An early advocate of designing for the user, in 1989 Stephanie was one of the authors in the first special issue of any professional journal on usability. Shortly thereafter, she guest-lectured on participant selection at one of the first university courses on usability. Participant selection and recruiting continue to be a TecEd focus: Stephanie comments, “If you’re not doing UX research with the people who are actually your target audience, you collect a lot of data with no idea if you can trust it.”

But Stephanie’s involvement with UX began long before user experience was formalized as the profession it is today. When she founded TecEd, its main focus was user assistance—her team created online help and instructional materials for mainframe computers, at the time when computers were first moving from laboratories into the business world. Suddenly thousands of novice users were struggling to understand systems developed by engineers for other engineers.

 

Charter Member of the UPA (now UXPA)

Therefore Stephanie became a charter member of UXPA, formerly the Usability Professionals Association (UPA), when it was founded in 1991. She was involved in UPA’s formation during Birds-of-a-Feather sessions at the ACM SIGCHI and Human Factors Society conferences in 1990, where founder Janice James encouraged discussions among UX practitioners who were being under-served by academic conferences in the field.

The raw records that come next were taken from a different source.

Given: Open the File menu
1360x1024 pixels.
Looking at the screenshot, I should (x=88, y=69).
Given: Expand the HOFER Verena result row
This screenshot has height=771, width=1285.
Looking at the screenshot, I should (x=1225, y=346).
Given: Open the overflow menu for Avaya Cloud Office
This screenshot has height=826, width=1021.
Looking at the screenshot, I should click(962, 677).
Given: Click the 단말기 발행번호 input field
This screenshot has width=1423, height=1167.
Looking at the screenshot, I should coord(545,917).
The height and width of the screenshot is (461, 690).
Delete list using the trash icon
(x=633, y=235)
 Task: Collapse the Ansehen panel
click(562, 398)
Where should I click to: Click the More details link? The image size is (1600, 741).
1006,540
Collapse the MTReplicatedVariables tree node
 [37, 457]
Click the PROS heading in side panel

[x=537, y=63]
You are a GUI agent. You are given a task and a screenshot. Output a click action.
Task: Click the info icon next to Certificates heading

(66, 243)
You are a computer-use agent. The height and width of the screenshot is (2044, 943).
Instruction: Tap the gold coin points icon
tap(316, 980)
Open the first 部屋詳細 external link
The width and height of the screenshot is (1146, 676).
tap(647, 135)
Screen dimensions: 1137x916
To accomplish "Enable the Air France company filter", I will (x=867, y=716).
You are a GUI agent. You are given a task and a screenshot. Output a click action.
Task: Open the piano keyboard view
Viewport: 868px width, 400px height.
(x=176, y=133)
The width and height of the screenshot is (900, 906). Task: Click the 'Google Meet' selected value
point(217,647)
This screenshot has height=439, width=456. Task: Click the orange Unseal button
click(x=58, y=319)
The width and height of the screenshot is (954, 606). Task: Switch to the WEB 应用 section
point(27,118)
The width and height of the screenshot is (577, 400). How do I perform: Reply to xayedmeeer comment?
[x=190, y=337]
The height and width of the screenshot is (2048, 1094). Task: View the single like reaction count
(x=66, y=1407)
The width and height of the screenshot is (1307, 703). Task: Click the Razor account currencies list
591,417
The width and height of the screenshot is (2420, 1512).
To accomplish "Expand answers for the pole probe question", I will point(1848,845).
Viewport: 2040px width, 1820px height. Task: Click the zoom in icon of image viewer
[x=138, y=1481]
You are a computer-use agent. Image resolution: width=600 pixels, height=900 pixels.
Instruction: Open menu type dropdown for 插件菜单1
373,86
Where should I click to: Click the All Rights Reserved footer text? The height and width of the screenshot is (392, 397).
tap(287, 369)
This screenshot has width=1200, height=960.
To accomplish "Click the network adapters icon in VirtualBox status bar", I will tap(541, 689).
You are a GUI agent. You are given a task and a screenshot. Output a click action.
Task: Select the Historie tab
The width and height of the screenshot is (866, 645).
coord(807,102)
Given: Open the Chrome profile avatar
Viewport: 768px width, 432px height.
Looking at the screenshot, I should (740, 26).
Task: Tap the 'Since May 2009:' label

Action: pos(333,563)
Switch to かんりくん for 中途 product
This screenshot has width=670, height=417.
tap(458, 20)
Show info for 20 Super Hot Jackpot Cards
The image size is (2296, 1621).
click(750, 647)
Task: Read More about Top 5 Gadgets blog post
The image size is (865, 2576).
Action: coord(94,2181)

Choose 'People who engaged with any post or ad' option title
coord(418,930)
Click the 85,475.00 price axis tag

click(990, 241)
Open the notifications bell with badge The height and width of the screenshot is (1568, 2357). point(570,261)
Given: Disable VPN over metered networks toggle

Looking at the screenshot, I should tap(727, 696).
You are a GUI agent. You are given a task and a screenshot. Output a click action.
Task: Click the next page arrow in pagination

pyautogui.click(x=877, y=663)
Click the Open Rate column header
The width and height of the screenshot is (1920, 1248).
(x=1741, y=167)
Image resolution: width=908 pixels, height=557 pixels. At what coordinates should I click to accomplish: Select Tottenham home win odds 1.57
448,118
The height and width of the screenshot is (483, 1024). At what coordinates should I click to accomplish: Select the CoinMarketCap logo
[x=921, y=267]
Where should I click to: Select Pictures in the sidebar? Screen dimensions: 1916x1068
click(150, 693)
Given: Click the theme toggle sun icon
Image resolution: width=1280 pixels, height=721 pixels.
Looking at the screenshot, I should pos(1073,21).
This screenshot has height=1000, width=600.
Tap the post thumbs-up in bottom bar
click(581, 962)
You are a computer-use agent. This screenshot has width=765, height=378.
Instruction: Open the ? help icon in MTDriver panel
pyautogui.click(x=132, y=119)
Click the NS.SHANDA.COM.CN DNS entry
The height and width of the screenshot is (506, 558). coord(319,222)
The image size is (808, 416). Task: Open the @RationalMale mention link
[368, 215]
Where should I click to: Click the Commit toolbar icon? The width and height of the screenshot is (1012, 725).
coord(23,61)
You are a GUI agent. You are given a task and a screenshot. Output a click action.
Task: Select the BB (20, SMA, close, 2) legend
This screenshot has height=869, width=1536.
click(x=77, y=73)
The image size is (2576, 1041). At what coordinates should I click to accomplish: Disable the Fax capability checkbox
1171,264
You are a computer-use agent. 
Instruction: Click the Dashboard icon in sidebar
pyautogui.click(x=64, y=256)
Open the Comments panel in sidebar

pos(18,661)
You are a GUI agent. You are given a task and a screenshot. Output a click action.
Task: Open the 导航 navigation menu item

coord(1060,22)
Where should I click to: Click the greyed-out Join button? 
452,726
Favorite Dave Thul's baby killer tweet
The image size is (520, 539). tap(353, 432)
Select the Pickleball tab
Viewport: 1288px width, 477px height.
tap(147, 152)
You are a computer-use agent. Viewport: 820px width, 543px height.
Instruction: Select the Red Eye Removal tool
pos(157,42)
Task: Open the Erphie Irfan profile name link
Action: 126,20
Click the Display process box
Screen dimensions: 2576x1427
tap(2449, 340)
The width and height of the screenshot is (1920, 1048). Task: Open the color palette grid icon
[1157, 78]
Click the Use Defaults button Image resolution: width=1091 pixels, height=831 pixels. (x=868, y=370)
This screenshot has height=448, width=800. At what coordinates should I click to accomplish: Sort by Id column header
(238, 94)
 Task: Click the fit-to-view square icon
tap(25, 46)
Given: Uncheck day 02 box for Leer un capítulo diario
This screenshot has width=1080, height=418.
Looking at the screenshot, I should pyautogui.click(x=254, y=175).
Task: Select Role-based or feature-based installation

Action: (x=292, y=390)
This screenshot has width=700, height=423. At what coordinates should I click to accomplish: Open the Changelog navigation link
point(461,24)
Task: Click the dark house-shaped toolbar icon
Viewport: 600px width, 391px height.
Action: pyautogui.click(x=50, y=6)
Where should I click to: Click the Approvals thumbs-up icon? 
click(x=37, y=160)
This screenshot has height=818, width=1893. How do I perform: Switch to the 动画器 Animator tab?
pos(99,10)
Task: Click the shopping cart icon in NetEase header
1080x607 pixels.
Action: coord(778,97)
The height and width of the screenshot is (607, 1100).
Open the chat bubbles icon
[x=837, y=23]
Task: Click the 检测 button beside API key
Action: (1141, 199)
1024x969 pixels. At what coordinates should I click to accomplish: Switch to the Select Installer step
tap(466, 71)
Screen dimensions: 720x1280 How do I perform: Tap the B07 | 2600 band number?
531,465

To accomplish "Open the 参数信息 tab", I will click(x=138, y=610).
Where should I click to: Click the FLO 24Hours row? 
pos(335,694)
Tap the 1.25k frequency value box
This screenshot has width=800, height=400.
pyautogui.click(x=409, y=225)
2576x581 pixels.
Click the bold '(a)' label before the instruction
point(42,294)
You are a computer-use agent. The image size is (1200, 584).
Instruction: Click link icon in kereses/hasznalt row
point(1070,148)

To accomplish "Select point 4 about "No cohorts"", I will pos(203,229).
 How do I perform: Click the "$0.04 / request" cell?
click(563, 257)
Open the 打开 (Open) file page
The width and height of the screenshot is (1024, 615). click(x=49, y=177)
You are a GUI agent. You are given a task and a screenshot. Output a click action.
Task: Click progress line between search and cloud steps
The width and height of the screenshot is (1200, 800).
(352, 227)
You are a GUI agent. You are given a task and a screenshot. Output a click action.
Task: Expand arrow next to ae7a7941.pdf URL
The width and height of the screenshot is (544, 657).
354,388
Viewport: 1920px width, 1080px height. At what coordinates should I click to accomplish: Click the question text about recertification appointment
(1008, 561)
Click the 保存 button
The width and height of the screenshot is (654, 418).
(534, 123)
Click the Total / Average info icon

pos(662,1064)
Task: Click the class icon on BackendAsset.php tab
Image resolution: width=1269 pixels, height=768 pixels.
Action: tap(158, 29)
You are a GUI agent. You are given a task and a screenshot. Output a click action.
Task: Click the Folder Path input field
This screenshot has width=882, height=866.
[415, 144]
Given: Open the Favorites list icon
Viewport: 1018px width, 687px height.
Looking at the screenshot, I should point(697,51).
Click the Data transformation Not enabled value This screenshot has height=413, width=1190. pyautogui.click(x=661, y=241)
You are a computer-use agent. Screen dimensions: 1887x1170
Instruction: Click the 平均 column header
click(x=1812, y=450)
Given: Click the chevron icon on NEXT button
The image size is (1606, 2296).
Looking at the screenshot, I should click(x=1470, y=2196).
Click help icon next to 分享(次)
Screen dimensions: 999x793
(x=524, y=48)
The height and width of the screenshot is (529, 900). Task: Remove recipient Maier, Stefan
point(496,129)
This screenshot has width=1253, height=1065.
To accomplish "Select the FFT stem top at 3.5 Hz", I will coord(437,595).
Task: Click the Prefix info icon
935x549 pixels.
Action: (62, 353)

The new organization admirably addressed the needs of UX practitioners, and Stephanie attended every UPA conference from its 1991 inception to 2012—as well as almost all the recent UXPA conferences. She has presented papers, workshops, or tutorials at most of the UPA/UXPA conferences, citing client project examples in multi-varied industries – from health sciences, technology, education, and consumer products to automotive.  This year she will be speaking about managing successful multinational UX research.

The original 50-member UPA group where Stephanie was an active member  has grown to serve a community that includes nearly 2,400 members worldwide. It promotes UX concepts and techniques through its annual international conference, its 59 local UXPA chapters in 30 countries around the world, and by publishing new UX findings through both the Journal of Usability Studies (JUS) and User Experience Magazine.